L’avvertimento della Prefettura
Non c’è ancora nulla di ufficiale, ma «il segretario comunale ha ricevuto una telefonata da un dirigente – racconta Lucano – che chiedeva un indirizzo di posta elettronica per inviare degli atti». Un avvertimento? Il dirigente in questione è il viceprefetto Francesco Campolo, proprio quel funzionario che, nel 2017, dopo un sopralluogo a Riace, firmò con i colleghi Pasquale Crupi, Alessandra Barbaro e Maria Carmela Marazzita, una suggestiva relazione per elogiare il sistema dell’accoglienza creato da Mimmo Lucano. Poi, tutto si è ribaltato drammaticamente e il modello Riace che, in quegli anni, faceva scuola in Europa, è stato criminalizzato, alla stregua di un’associazione a delinquere.
Cassazione, sussistente il falso per una determina
Ma la recente sentenza della Suprema Corte di Cassazione conferma «la demolizione totale di un impianto accusatorio insussistente, accertando la liceità dell’operato di Lucano – spiega con accuratezza l’avvocato difensore Andrea Daqua -. Lucano ha agito esclusivamente per fini benevoli e senza appropriarsi di un centesimo.
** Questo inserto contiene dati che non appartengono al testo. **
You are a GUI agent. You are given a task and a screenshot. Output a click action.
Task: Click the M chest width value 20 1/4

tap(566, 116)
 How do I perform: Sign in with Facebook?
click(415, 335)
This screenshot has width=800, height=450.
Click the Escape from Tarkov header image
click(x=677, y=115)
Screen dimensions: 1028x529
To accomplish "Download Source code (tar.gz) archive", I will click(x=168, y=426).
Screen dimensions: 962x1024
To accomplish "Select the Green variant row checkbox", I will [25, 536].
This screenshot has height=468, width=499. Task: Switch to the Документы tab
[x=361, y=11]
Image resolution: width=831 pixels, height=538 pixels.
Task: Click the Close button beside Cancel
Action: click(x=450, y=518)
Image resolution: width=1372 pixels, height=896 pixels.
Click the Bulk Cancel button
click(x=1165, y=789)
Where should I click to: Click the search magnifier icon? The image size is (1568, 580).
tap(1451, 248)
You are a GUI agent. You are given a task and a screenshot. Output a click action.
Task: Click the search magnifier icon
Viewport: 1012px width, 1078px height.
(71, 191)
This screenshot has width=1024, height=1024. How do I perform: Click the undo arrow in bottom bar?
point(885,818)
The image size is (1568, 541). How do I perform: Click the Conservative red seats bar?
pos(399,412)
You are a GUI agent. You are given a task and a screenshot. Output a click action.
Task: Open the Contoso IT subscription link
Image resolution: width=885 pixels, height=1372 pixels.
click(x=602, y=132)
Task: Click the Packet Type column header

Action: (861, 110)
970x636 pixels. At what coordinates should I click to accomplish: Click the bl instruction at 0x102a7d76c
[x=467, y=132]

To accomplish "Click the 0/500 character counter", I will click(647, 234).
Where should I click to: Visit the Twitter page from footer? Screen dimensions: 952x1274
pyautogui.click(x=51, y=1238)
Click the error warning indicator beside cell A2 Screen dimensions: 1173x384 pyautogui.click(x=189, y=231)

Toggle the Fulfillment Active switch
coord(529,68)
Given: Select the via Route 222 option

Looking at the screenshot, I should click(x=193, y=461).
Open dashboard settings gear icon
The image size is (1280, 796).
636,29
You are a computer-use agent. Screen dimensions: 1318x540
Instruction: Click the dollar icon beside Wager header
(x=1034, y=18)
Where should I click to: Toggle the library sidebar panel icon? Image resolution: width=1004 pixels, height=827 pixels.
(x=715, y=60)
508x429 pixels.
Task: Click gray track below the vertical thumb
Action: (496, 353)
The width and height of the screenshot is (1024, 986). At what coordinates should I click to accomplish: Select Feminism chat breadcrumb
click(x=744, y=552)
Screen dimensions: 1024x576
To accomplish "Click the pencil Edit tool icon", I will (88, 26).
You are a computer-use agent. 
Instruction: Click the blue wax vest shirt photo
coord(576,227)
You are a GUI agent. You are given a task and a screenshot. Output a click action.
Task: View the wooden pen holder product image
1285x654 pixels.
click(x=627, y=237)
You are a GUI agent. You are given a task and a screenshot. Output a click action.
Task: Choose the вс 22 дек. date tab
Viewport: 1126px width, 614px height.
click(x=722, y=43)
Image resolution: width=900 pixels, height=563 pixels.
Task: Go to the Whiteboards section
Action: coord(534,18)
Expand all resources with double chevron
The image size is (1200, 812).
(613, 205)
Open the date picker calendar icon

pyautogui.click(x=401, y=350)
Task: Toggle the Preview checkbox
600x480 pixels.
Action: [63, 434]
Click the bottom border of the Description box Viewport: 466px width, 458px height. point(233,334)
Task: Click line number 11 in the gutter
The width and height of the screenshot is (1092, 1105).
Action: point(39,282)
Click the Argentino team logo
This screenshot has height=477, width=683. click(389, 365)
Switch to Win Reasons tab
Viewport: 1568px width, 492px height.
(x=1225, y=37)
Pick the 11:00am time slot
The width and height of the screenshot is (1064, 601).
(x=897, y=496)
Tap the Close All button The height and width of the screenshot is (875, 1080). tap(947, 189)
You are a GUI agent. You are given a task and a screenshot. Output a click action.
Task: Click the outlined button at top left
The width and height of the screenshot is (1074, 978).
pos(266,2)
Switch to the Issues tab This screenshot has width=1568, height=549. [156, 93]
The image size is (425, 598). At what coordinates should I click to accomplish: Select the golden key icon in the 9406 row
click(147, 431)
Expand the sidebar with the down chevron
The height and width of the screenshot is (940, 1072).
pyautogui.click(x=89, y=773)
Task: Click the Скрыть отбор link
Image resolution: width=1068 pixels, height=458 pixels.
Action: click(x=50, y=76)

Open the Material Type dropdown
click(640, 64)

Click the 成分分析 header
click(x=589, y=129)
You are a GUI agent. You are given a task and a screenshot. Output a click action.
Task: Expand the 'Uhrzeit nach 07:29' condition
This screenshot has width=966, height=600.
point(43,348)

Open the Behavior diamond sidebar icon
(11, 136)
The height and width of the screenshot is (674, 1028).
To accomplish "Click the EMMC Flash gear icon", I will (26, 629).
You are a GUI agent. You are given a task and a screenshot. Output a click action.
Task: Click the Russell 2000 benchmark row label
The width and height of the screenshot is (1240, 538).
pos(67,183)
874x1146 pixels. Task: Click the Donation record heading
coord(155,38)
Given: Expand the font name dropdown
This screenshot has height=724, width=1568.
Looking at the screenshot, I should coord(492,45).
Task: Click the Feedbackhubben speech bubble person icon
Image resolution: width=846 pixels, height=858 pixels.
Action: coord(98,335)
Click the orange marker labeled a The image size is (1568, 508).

La Cassazione ha ritenuto sussistente soltanto la residuale ipotesi di falso riguardante una determina su cinquantacinque, per la richiesta di un rimborso mai erogato. Un fatto quindi privo di incidenza, conseguenza o effetto pratico, visto che Lucano è stato completamente assolto dal reato di truffa a cui quella determina si riferiva. Si tratta, insomma, di una assoluzione ampiamente liberatoria».